Jose Mourinho, the exciting, controversial but generally successful self-proclaimed ‘Special One’ has finally returned to Chelsea and English football. And while there are celebrations and tributes coming from all across Europe, there’s a question that has to be asked, given that this might eventually define his second stint at Chelsea. The general question is: What kind of play pattern will Jose employ at Chelsea this time?
It is no longer news that Jose doesn’t like to lose. He, therefore, employs all possible antics to see to this. Mind games, defensive plays and anything else that can help him win a game. He has a propensity to attract controversy, he’s unequivocal, brass and represents different things to different people. In his first spell at Chelsea, he built a brutal, direct, winning machine that concede as less as possible, arguably because the Chelsea team of 2004 don’t play much attacking football.
Today, the tide has changed. Roman Abramovich, the Russian oligarch that owns Chelsea has asked for an attacking style of football, something sexier and the quest for this has led to the recruitment of the triumvirate of Juan Mata, Eden Hazard and Oscar. They’ve been brought into the side to breathe some excitement into how the side plays and help them attack more. Last season being their first, they flourished and the whole of Europe is already talking about how deadly the trio could become playing together, complementing each other.

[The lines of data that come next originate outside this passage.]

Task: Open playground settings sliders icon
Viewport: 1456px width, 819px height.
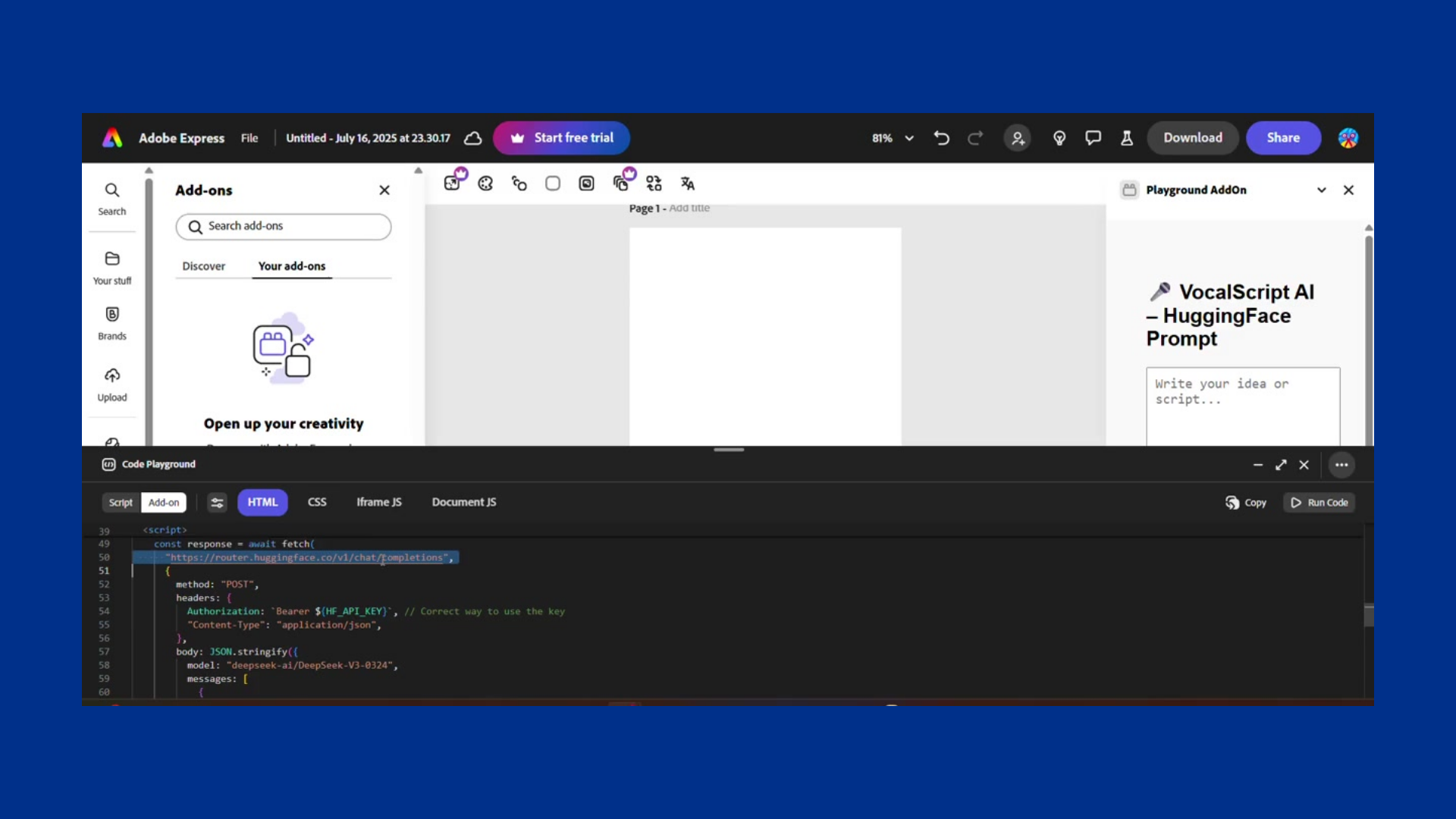Action: coord(217,502)
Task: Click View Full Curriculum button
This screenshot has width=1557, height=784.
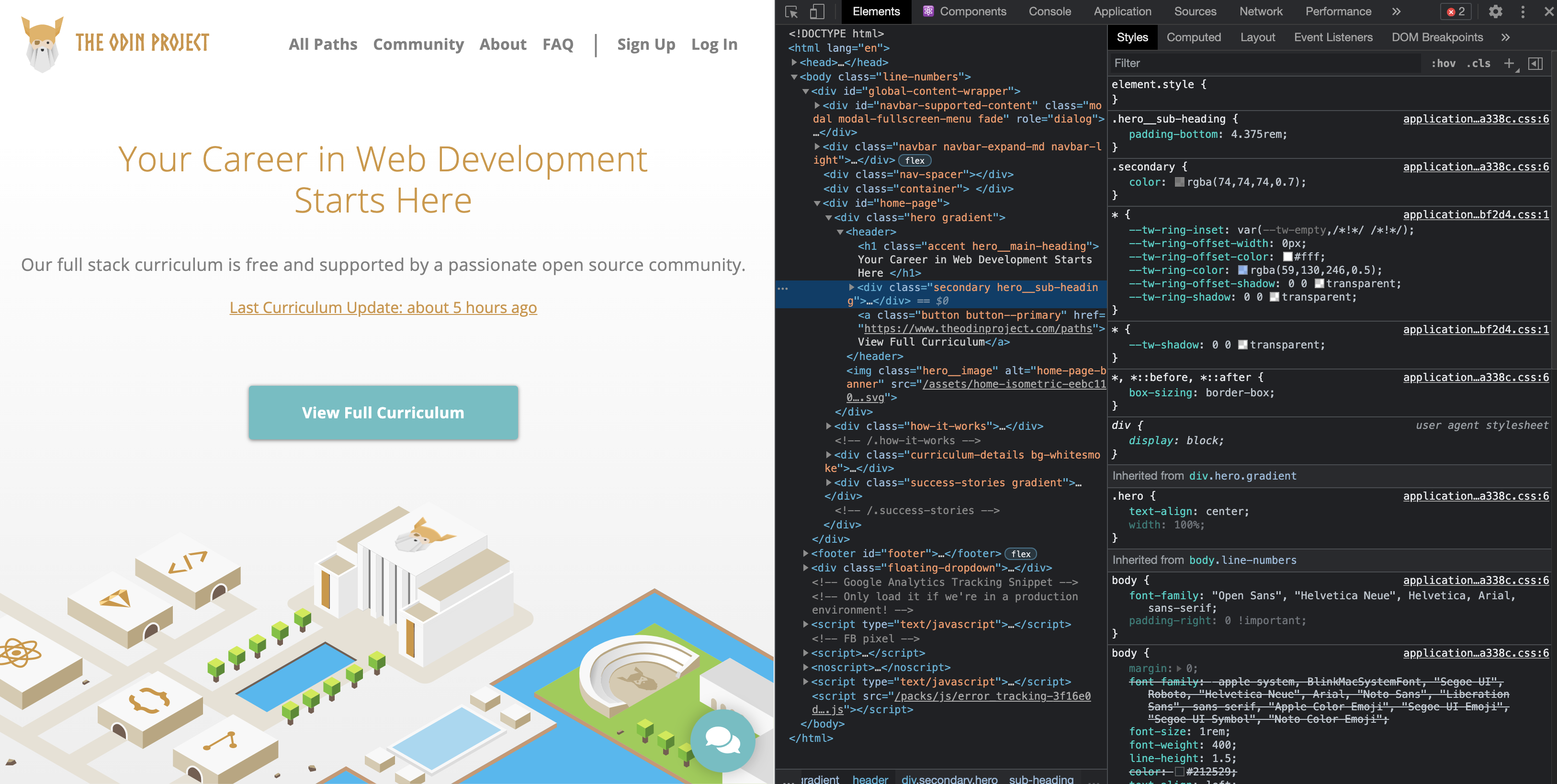Action: 383,413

However, with Jose’s arrival, many fans of the round leather game are already at loss as to what might happen. It is rumoured that the trio are not the kind of players Mourinho likes and that he might try to break the triumvirate in order to bring in more powerful, defence-conscious midfielders as replacements. And while some say the Chelsea hierarchy has already told him that he’d have to play with the trio, it seems logical to say we would just have to wait and see.
Now, attacking football has a downside, it requires balance or the team in question will ship in goals with reckless abandon like Manchester United in the past few seasons. Mourinho knows he’d most likely not find this balance in his first season and might want to get results anyhow, thereby resorting to a defensive approach against attack-minded oppositions. To Chelsea fans, this might be unacceptable but, let’s wait and see what concessions they’d eventually be willing to make as they aspire to continue winning every year (ask Arsenal fans about that).
To neutrals, Jose hasn’t changed, but to Chelsea fans, it doesn’t matter. All that matters is that their brilliant, record-breaking coach has returned. And though the Premier League is different from 2004 and Mourinho wouldn’t expect a roller-coaster ride this time. He’d nonetheless have some measure of success based on what came of his last job at Madrid. For, more than anything, Jose now has to prove to the world yet again, that he is indeed the ‘Special One’ yet again.